Van Brummelen & De Haan were interested in filming the frieze in order to explore the complex history of displaced objects and people, imperialism, ancient homelands and cultural appropriation. However, the Pergamon Museum did not want to be drawn into a project that might ‘stir the debate about repatriation.’ It therefore denied them permission to film and refused access to its image archives. In response, Van Brummelen & De Haan took hundreds of images from guidebooks and academic books and reconstructed the entire frieze, filming it to create a slow, intimate portrait of the object.

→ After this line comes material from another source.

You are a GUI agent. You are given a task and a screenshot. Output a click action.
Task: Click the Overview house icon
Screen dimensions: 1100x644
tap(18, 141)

Shown alongside a poster that details all the sources from which the images, of varying quality, were taken, it highlights the constructed nature of seeing.
The second part of 'Monument to Another Man’s Fatherland' is a film Van Brummelen & De Haan shot in Istanbul, with Turkish people seeking to emigrate to Germany and needing to pass a German integration exam at the Goethe Institute. This difficult language test is a pre-requisite for permanent residency or citizenship and if you don’t achieve a certain level after 600 teaching hours you are denied access. Van Brummelen & De Haan asked the Turkish students participating in a German integration course to read German descriptions of the scenes from the Pergamon frieze. Speaking directly to a 16mm camera, whilst grappling with difficult pronunciation and terms that are not taught in the course, the aspirant migrants describe the sculptural battlefield in their fledgling German, layering today’s movement of migrants onto the historical story of cultural appropriation.

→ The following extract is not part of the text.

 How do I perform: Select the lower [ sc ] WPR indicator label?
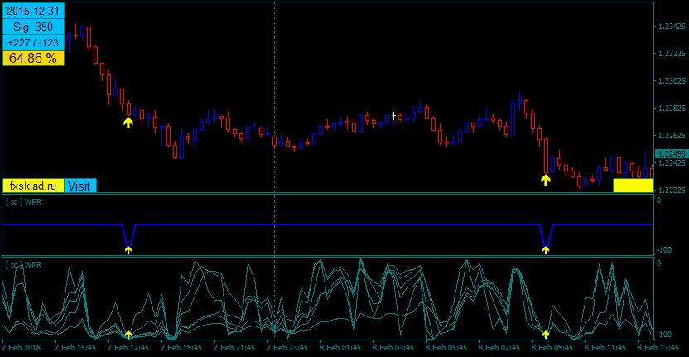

With Brexit, the issue of appropriated cultural artefacts is being revisited, with the Greek government looking to begin a dialogue with the UK about the Parthenon (Elgin) Marbles. Brought to Britain in the early 1800s and inspiring a revived interest in classicism they have played a key role in national identity, yet many in the UK and Greece consider them stolen.
As Brexit will require the support of all 27 member states, their repatriation could become a necessary point of negotiation. Surrounding Edinburgh College of Art’s Sculpture Court are the earliest known casts of these Parthenon marbles. Second generation casts, used as teaching tools, have been included in the exhibition, shadowing Van Brummelen & De Haan’s story of cultural repatriation and reproduction within 'Borderlines'.